トヨタ、日産らが生み、愛し愛された「マイナー車」たちの長所と消えた理由7選

■トヨタWiLL Vi 2000〜2001年

WiLL Vi
WiLL Vi

◎よかったところ

 「WiLL」はトヨタ、花王、近畿日本ツーリストなどが連携した異業種合同プロジェクトで、若年層を対象に商品をそろえた。統一したロゴを設けてWiLLショップもオープンさせたが、成功しなかった。WiLL Viはビスタ店で販売している。

 車両のベースはヴィッツだが、独立したトランクスペースを備えたセダンになる。

 開発のテーマは「かぼちゃの馬車」で、リヤウインドーなどをそれらしい形状にしていた。インパネは食品のパンからイメージを膨らませた形状で可愛らしく、キャンバストップを選べることも特徴だった。

◎生産中止になった理由

 もともと長期間にわたって販売する予定はなかった。WiLLはシリーズ化され、Viの次はWiLL VS、WiLLサイファと続いたからだ。

 またボディの後部にトランクスペースを設けたから、後席の取り付け位置が前寄りで足元空間が狭く、4名で乗車すると窮屈だった。

 トランク容量も小さく、実用的にはクーペになる。エンジンは1.3Lでパワー不足は感じなかったが、運転感覚は少し腰高であった。

 いずれにしろ魅力が理解されず売れなかったが、今改めて眺めると、SUVに似ている印象も受ける。時期尚早の商品だったかも知れない。

■マツダMSー8 1992〜1997年

MS-8
MS-8

◎よかったところ

 マツダは好景気に乗り、1990年前後に販売系列を大幅に充実させた。従来からのマツダとフォード(オートラマ)に、ユーノス/アンフィニ/オートザムを加えている。

 この多系列販売戦略の中で生まれた姉妹車のひとつがアンフィニMS-8であった。
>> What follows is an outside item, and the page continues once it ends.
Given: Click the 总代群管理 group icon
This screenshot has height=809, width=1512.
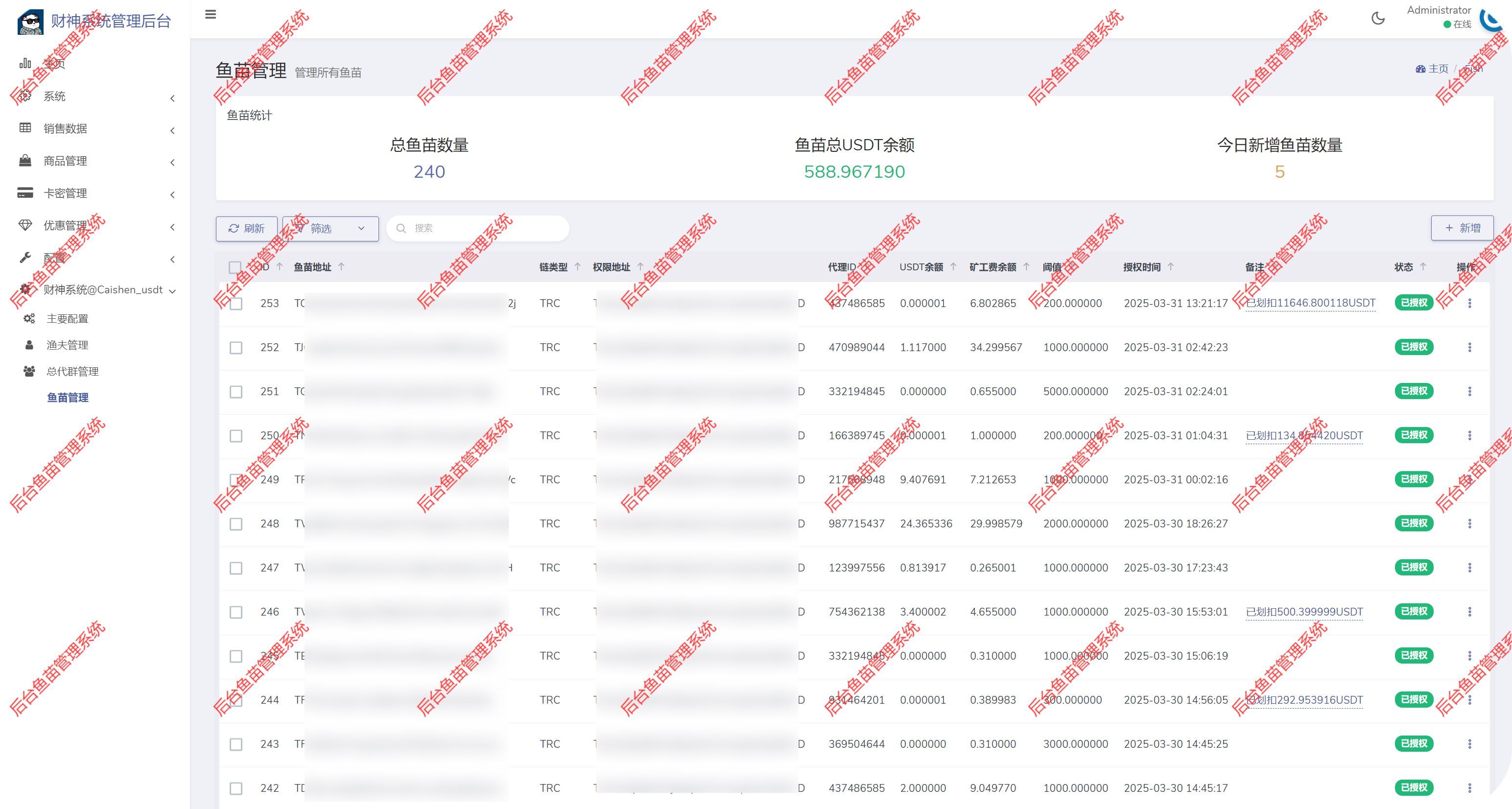Looking at the screenshot, I should 28,371.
マツダクロノス、フォードテルスター、ユーノス500、オートザムクレフと基本部分を共通化している。

 3ナンバーサイズの前輪駆動セダンで、ホイールベースが2610mmに達するから後席を含めて居住空間が広かった。

 またATレバーをインパネに装着して前席のシート幅と足元空間を広げるなど、セダンでありながら居住性を高める独自の工夫を施した。リラックスできる乗車感覚が特徴であった。

◎生産中止になった理由

 MS-8は多系列販売戦略の中で大量に開発された商品の中では優れていたが、販売戦略自体が失敗して売れ行きを低迷させた。もっと大切に売っていれば、セダンの主力商品になり、改良も受けて商品力をさらに高めただろう。

 特にリラックスできる内装のデザインには、20年以上を経過した今でも相応の魅力を感じる。失敗作で終わらせるのは惜しい商品であった。